I rewrote it a few times. Each version taught me something concrete about how this generation of vision models actually fails — which is not, importantly, the same as how the demos say they fail.

A few of the things I had to teach the model. That a clutch is built up over five or six days, one egg per day, before incubation begins — so a frame in mid-May with three eggs and a sitting bird is laying, not incubating. That nest-building is bursts of movement with material, and incubation is stillness for hours; the cue is duration, and you can't see duration in a single frame, only posture, and posture is ambiguous. That "absent from box" and "absent from frame" are different things, because the bird might be on the lip, just out of view, or genuinely gone.
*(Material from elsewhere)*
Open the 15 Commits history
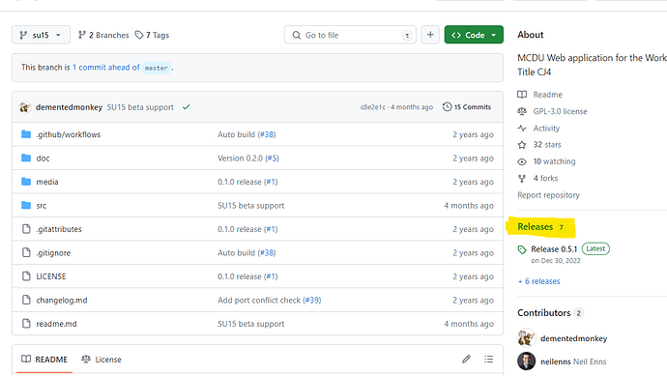Viewport: 667px width, 376px height. [467, 107]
The rewrite that mattered most wasn't any of those. It was the one that taught the model when to say unclear. Every previous version had tried to make Gemini smarter. The version that finally worked was trying to make it humbler. A model that confidently mislabels every fifth frame is worse than a model that abstains on the hard ones.

When she didn't come back

She incubated for a few days. Then one afternoon she flew out of the box and never returned. The camera kept rolling. Every frame since has looked the same: five small eggs on a nest, no bird.

Gemini classified all of those frames correctly. No bird present. Hundreds of frames in a row, all labeled accurately. And it missed entirely the most important thing that has ever happened in front of that camera.
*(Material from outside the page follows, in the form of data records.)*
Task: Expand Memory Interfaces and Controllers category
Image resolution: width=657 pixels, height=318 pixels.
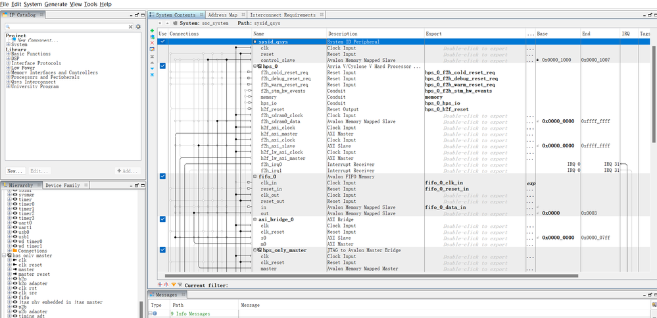Action: click(x=9, y=72)
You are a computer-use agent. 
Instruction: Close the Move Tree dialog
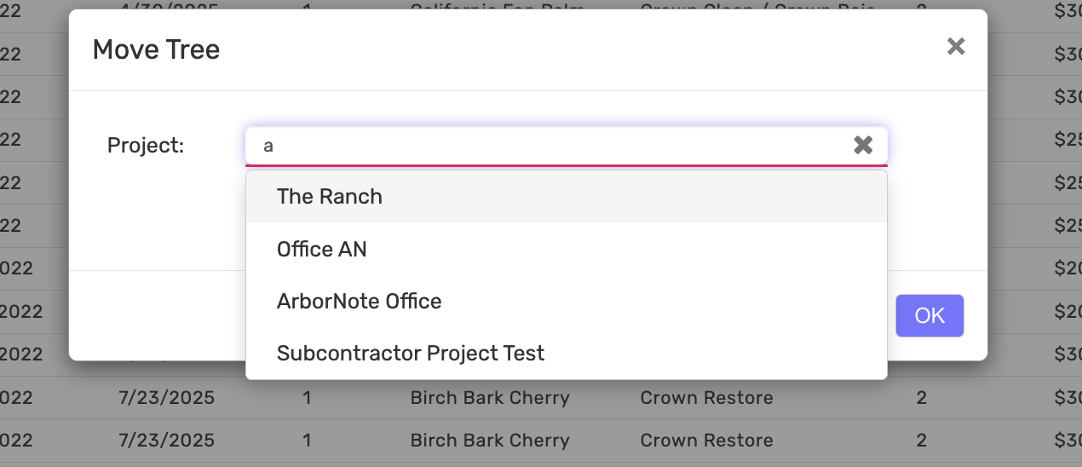[x=956, y=47]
Not because the prompt was bad. By that point the prompt was the cleanest piece of writing in the project. It missed it because the model could only see what was in the frame. The absence wasn't in any frame. The absence was in the relationship between today and yesterday — and a model that judges every frame in isolation cannot see relationships.

Claude could have. Claude reads a whole day at a time. But the system I'd built wasn't designed to ask is anything missing that should be here? It was designed to describe what was present. And the journal entries since have done exactly that — accurately, clinically, the way a real field biologist's notes might read. No activity. Nest abandoned. Cause unknown.

The model is doing its job. The model is doing it correctly. The model has no idea anything is wrong.

What I'd actually take from this

I've been thinking about why I built this. It wasn't useful. Nobody asked for it. It will never be a product. And yet I learned more about working with AI in two weeks of watching a bird than I have from any course or paper or article this year.

The reason, I think, is that the stakes were exactly right. The project had to work — there's no point in a system that can't tell incubation from nest-building — but it didn't have to succeed. It wasn't going to be sold. It wasn't going to be reviewed. If the prompt was wrong, the only person I disappointed was me.

That's the gap that personal projects fill. Work projects have to succeed; the stakes are too high for the kind of poking around that actually teaches you how a model fails. Courses give you the curated version of the model's behavior — the version that demos well. Papers give you results, not process. A small, real, slightly pointless project gives you the actual behavior, in your hands, under conditions you can change.

If you've been meaning to do this and haven't: pick something you love, or something you're just curious about, and let an LLM help you build it. Keep it small. It will fail in interesting ways. The failures are the entire point.

The bird may come back next spring. The same female, or her daughter from a previous brood, or another rödstjärt looking for a box. If she does, the camera will be waiting. So will the model. And maybe by then I'll have figured out how to teach it what an absence looks like.

Stack, for the curious

Layer Tool
Camera UniFi Protect (RTSPS feed)
Capture / motion Python + ffmpeg, frame-diff trigger
Frame classification Gemini 2.5 Flash
Journal + correction Claude Sonnet
Narrator XTTS-v2, local GPU
Web FastAPI + Jinja2 + HTMX
Database SQLite (WAL mode)
Notifications ntfy
Deploy Docker Compose, runs in my attic

Code is open source: github.com/andreas0480/redtail.